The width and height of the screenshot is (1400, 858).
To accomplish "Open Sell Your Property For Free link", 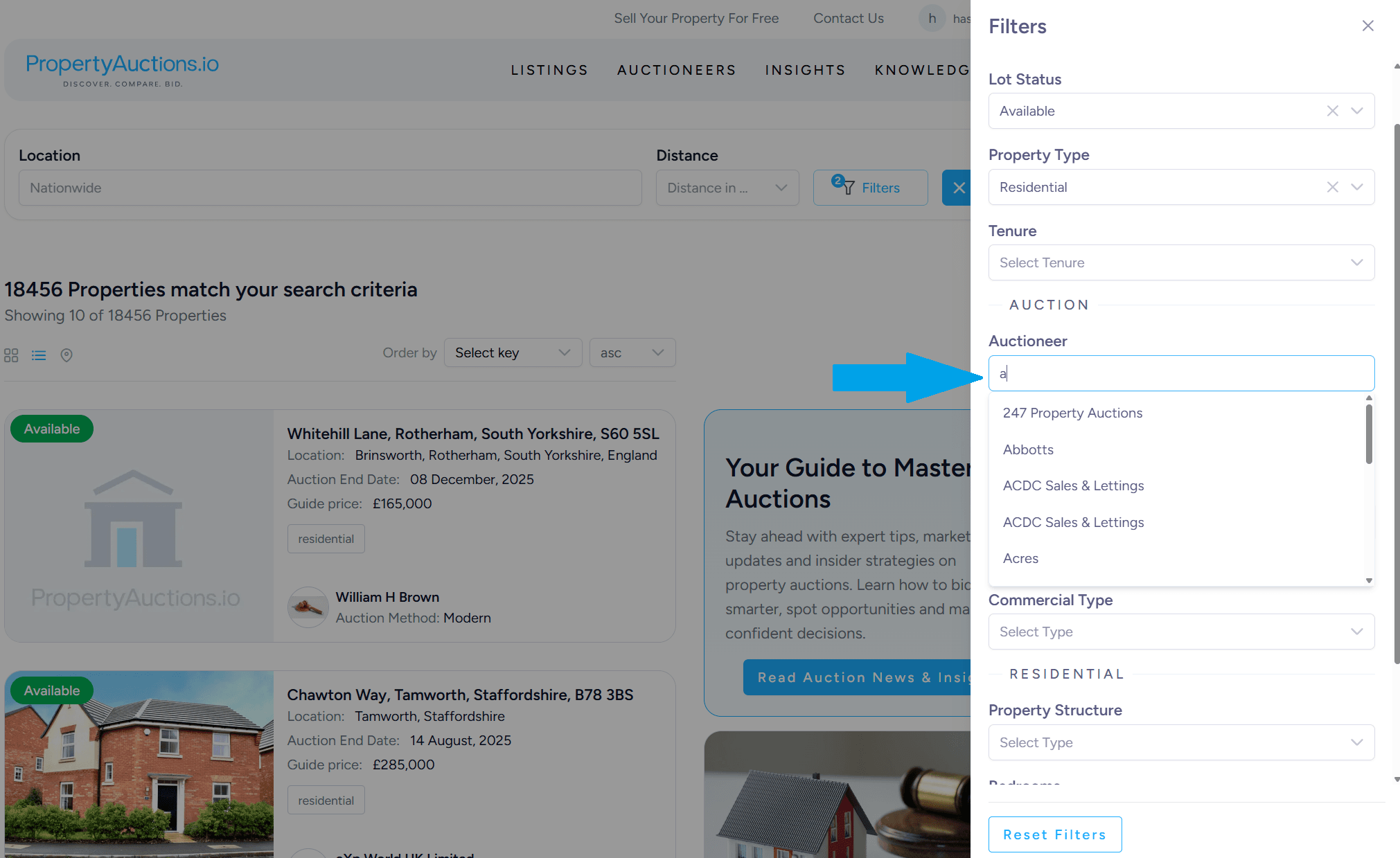I will pos(696,19).
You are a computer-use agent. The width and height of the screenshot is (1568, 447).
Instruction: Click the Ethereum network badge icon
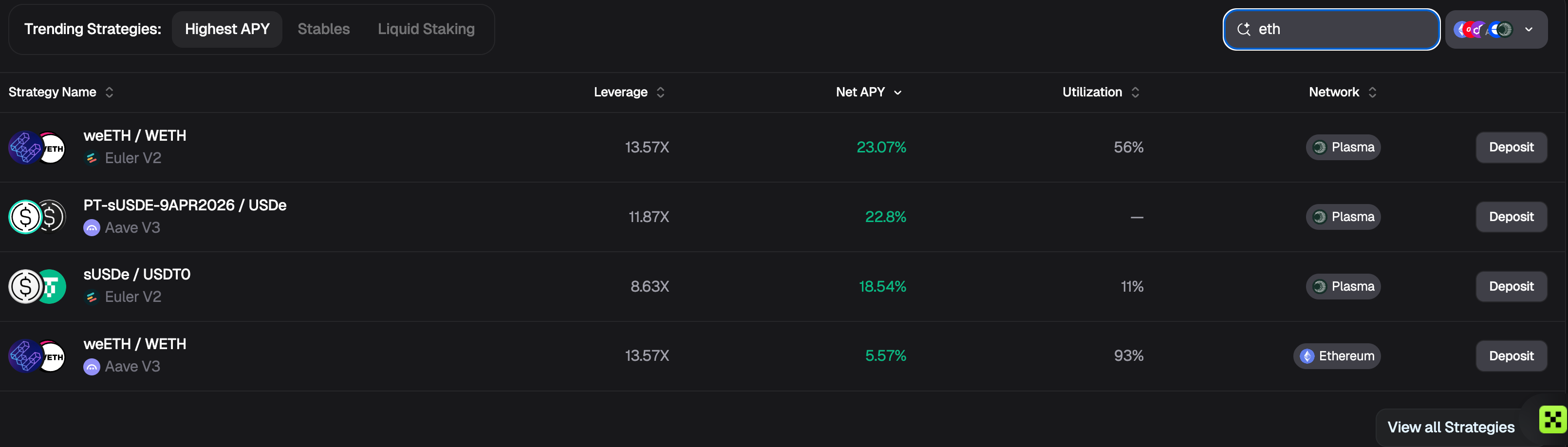pos(1307,356)
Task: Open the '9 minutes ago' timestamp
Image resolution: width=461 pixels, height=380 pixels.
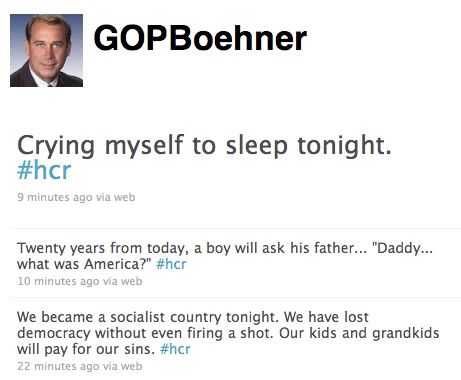Action: tap(55, 197)
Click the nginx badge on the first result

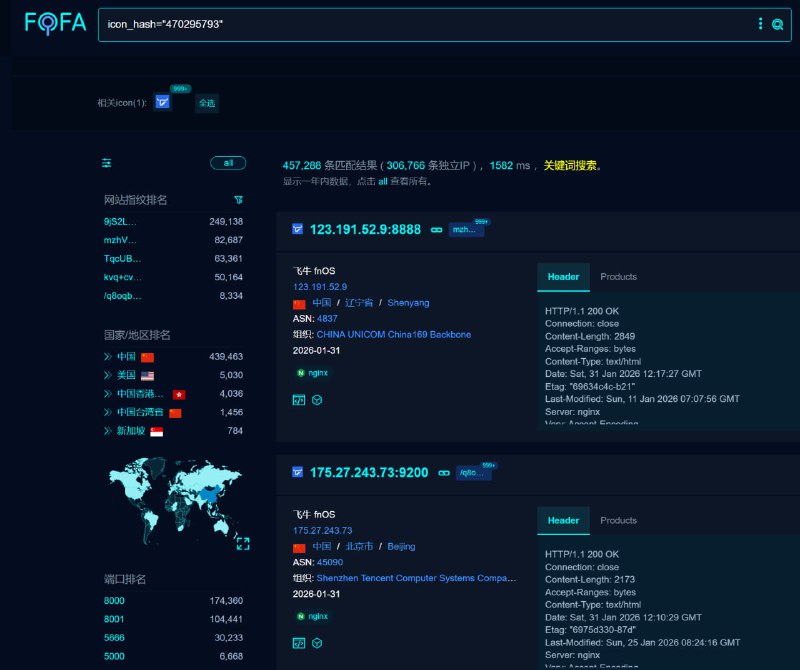[312, 373]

....

■ PROBLEM TO SOLVE
Copy everything in the listing from the line containing "Task: Open the '9 minutes ago' timestamp" down to the end of the listing, leaving out the pictures.

■ REPLY TO THE EXERCISE
Task: Open the '9 minutes ago' timestamp
Image resolution: width=461 pixels, height=380 pixels.
Action: tap(55, 197)
Click the nginx badge on the first result

[312, 373]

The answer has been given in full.